### [What you should do]
Working through the data below, reproduce word for word the line with "The image size is (1200, 404)." and every line after it, both ends included, and omit the pictures.

### [Exercise materials]
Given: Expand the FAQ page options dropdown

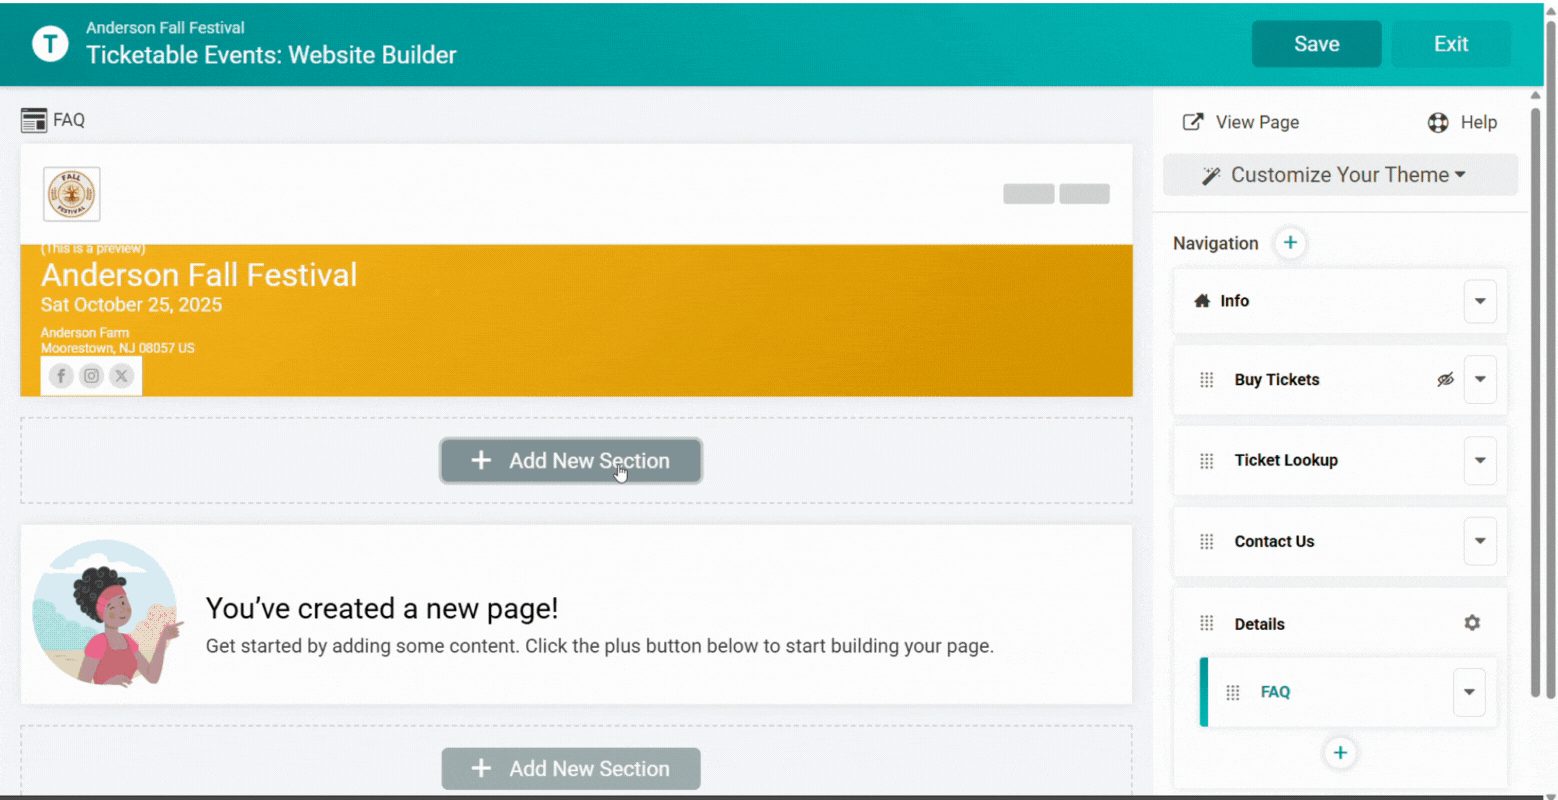Looking at the screenshot, I should click(x=1468, y=692).
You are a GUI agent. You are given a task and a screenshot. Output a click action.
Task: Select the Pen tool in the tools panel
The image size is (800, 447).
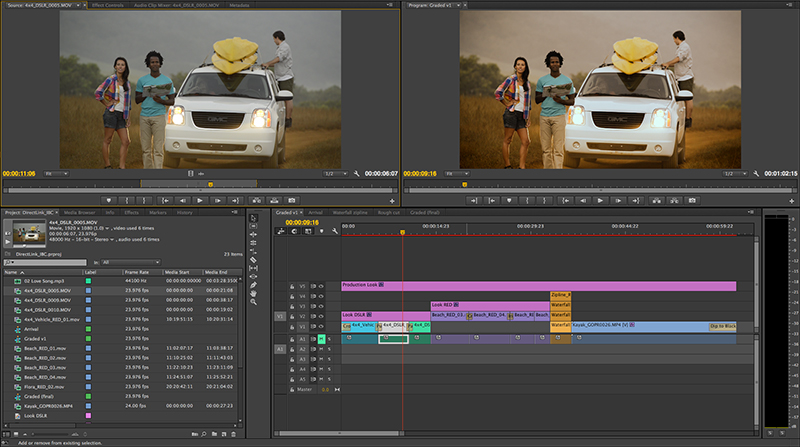[254, 286]
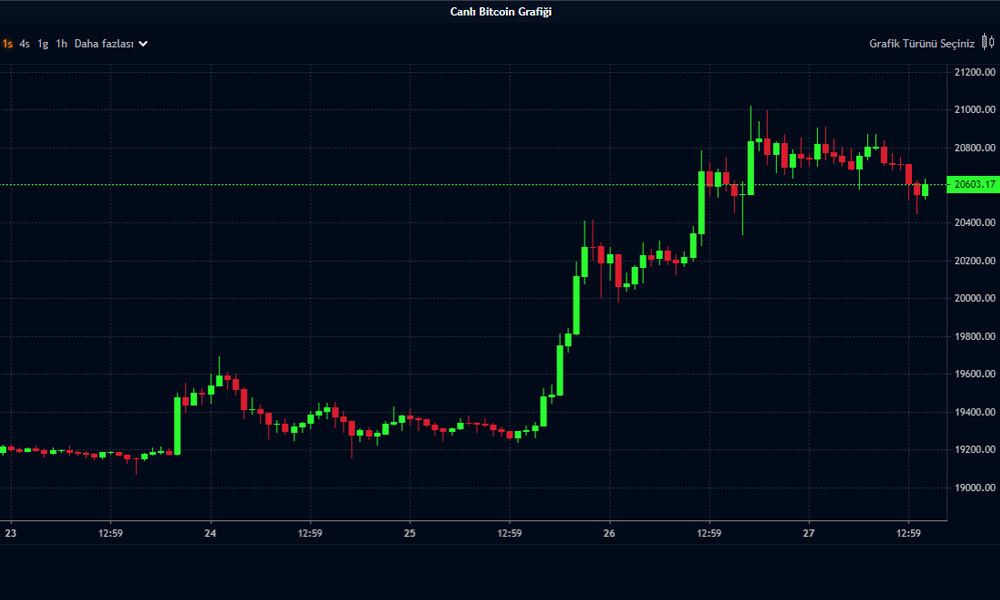The height and width of the screenshot is (600, 1000).
Task: Click date label 23 on time axis
Action: [x=11, y=533]
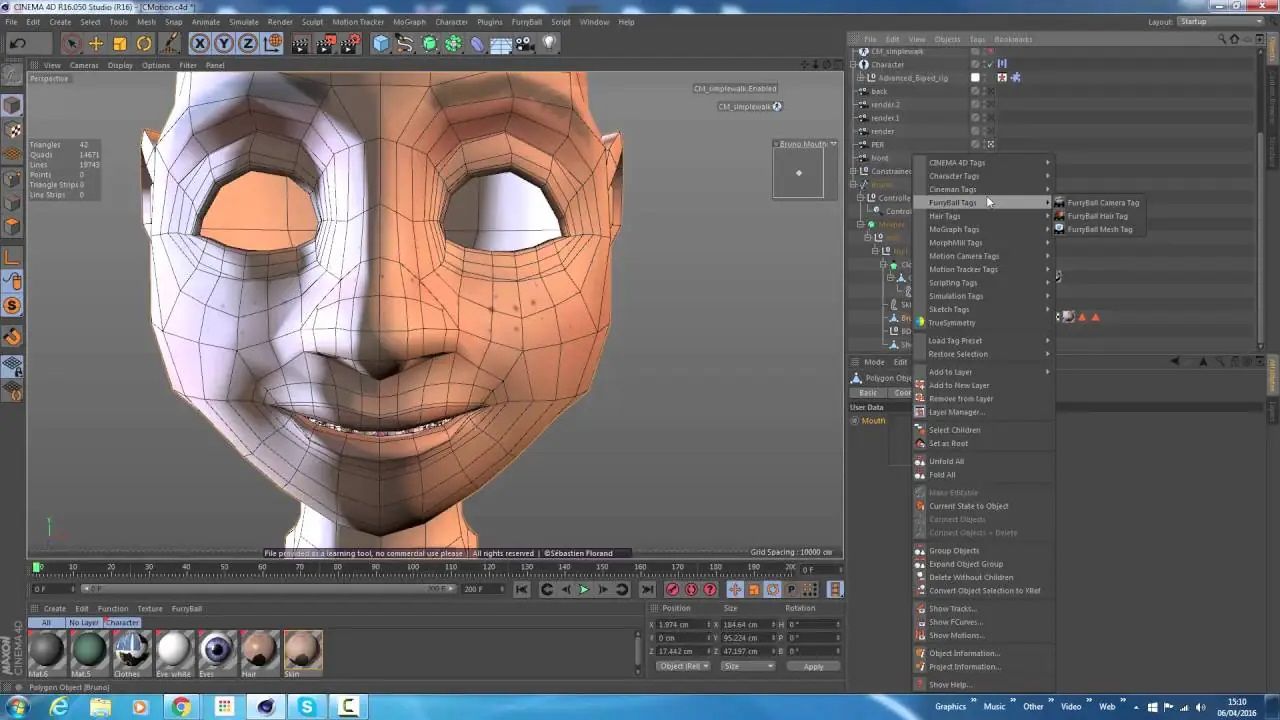Viewport: 1280px width, 720px height.
Task: Open the MoGraph menu
Action: (409, 21)
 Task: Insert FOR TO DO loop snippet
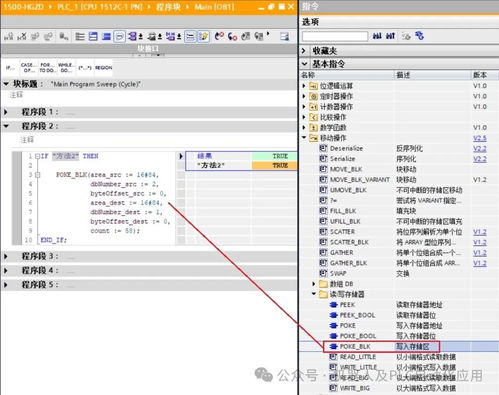47,68

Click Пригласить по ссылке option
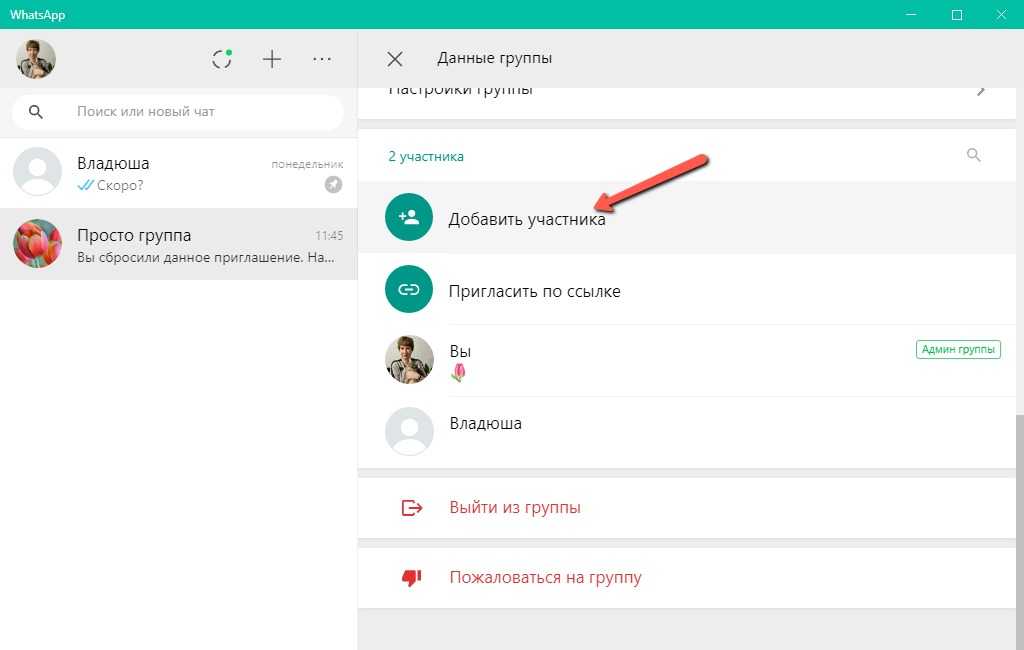pyautogui.click(x=534, y=292)
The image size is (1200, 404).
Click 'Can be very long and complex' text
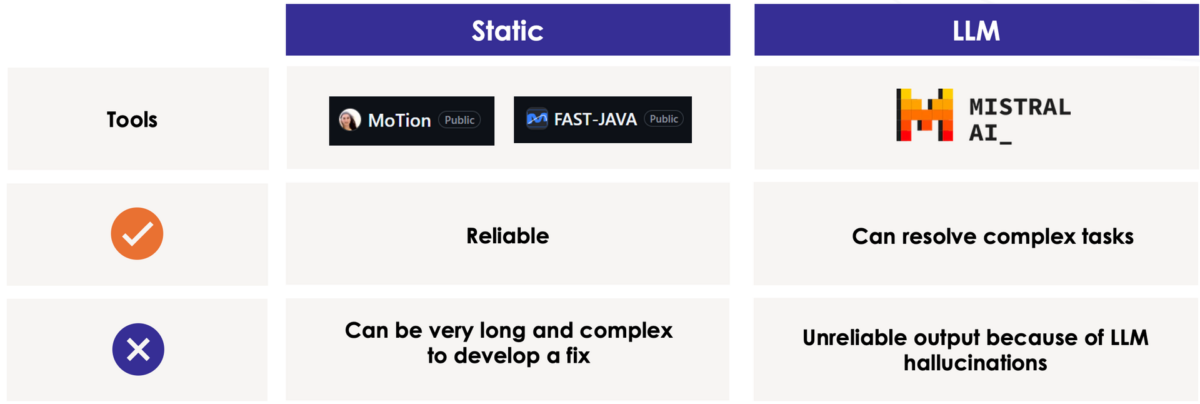[509, 329]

### [Output of the task]
The image size is (1200, 404).
Click 'Can be very long and complex' text
[509, 329]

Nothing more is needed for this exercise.